--- Start Reading passage ---

Post-Mortem: Euler Liquidation Vulnerability
A review of the ~$197,000,000 Euler Finance vulnerability on 03/13/2023 as well as our response at Swivel.
At 08:51 UTC on March 13th, Euler Finance suffered from the exploit of a severe vulnerability, leaving their protocol insolvent with a shortfall of roughly $197.3m.
This shortfall includes roughly $1m of USDC that had been deposited through Swivel’s Euler USDC fixed-rate integration.
The Vulnerability
Unlike other lending market shortfalls of this scale, this vulnerability was the result of mechanisms unique to Euler – fee donations and liquidation bonuses.
donateToReserves
The core vulnerability relates to a relatively superfluous method added in eIP 14 — `donateToReserves`:
This method allows a user to, as is implied, donate some of their eTokens in order to clear dust or otherwise pay a voluntary fee to the Euler reserves.

--- End Reading passage ---

### Prompt 1
In the Euler post-mortem, how much USDC deposited through Swivel's Euler USDC fixed-rate integration is part of the shortfall?
The post-mortem and the records are separate material with no link between them.

--- Start Extracted material ---

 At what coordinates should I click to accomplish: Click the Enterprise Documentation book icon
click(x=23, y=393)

--- End Extracted material ---
--- Start Extracted material ---

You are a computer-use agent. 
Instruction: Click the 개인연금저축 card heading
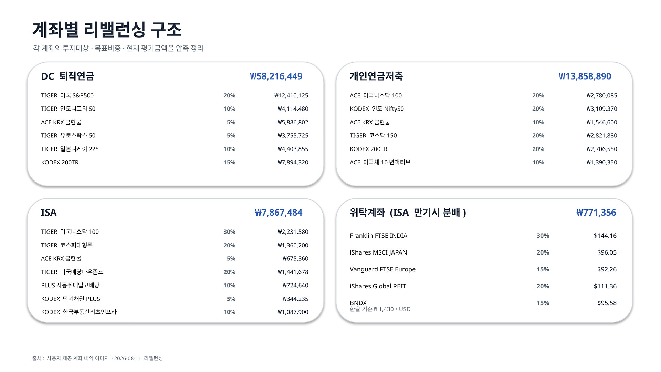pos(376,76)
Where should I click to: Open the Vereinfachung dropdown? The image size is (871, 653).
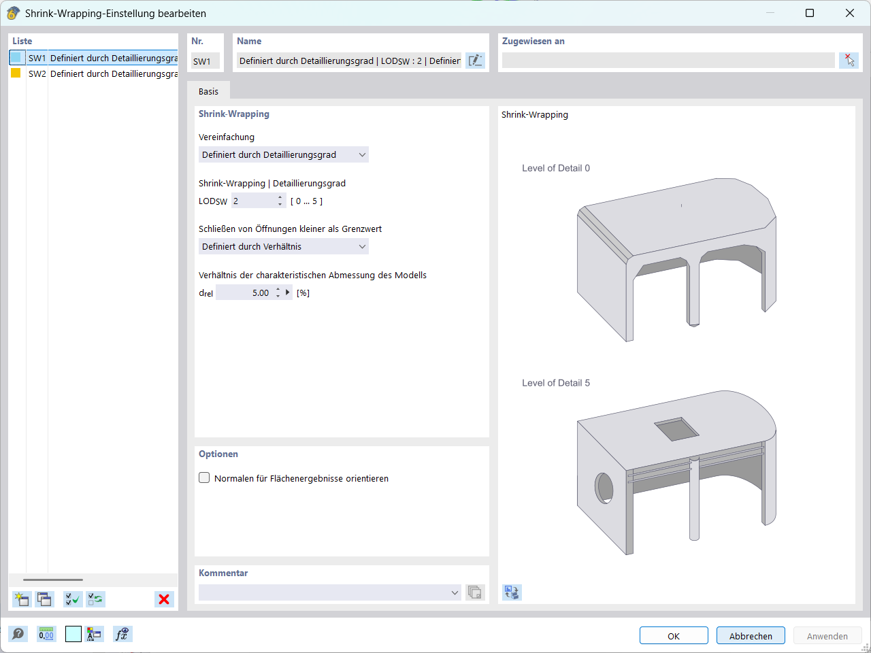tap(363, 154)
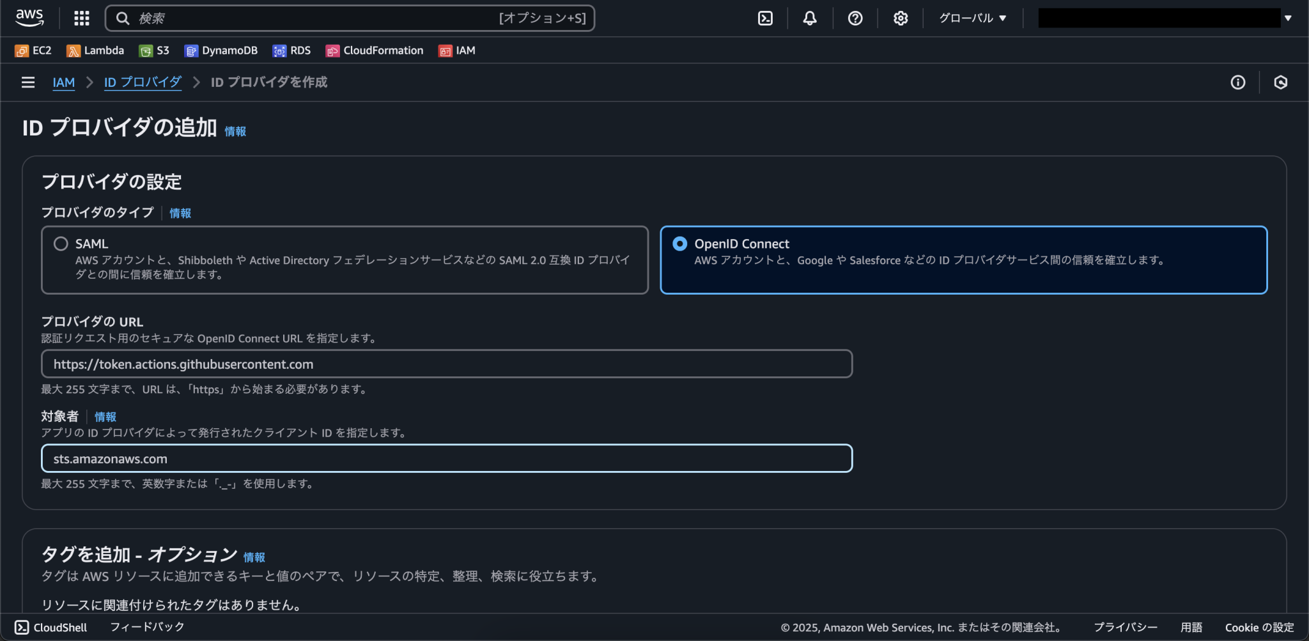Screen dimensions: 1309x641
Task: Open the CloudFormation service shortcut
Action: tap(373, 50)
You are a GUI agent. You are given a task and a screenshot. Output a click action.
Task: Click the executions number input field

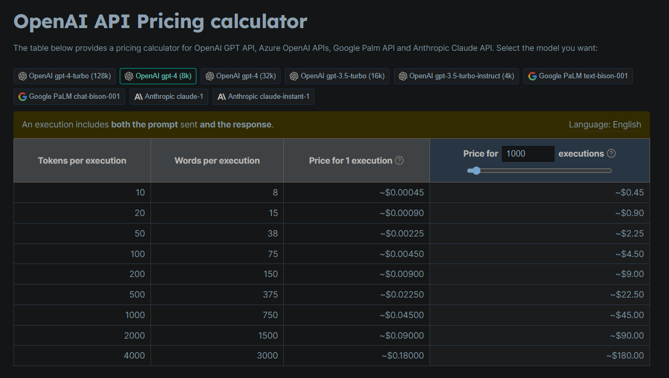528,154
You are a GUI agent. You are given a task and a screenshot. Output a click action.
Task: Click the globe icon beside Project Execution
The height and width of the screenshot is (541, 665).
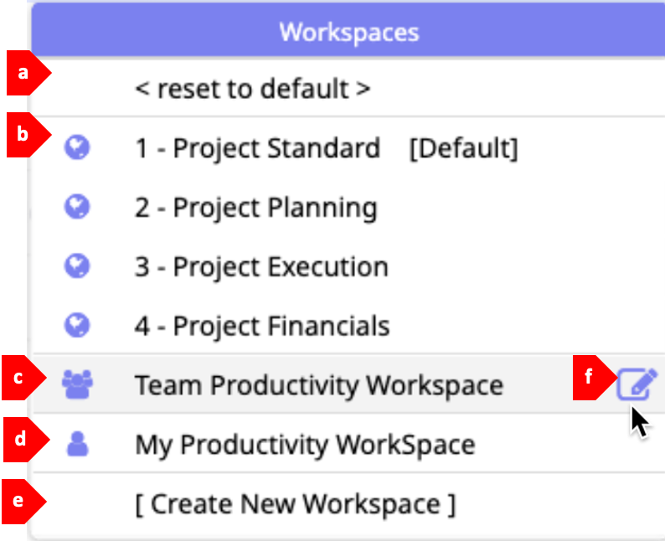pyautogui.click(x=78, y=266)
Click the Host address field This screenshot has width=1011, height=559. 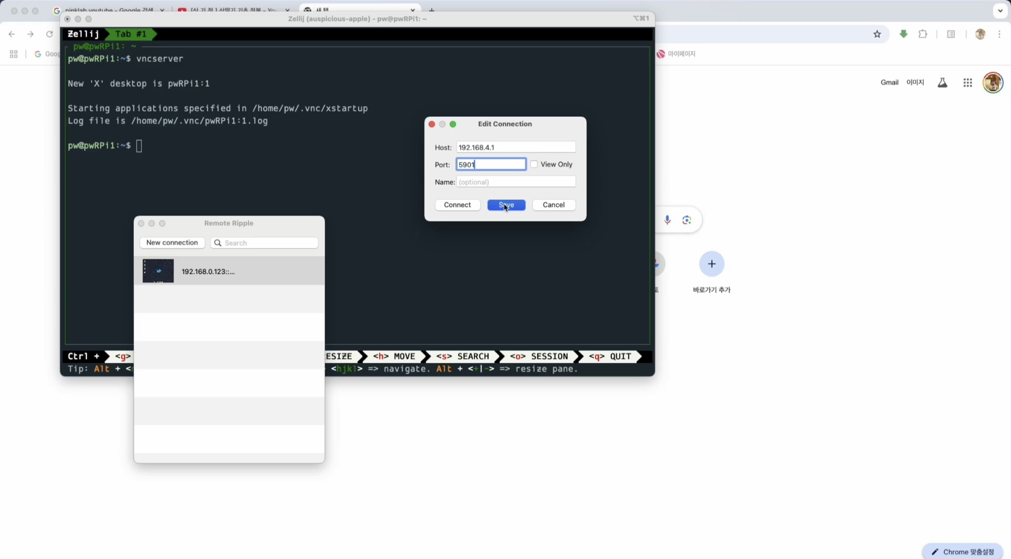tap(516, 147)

--- End Extracted material ---

### Prompt 2
Can you express the records from the line with "At what coordinates" up to and including the line with "click(x=23, y=393)" as a Markdown table with the columns Row and Line, leaving out blank lines?

### Answer 1
Roughly $1m.

### Answer 2
| Row | Line |
|---|---|
| 1 |  At what coordinates should I click to accomplish: Click the Enterprise Documentation book icon |
| 2 | click(x=23, y=393) |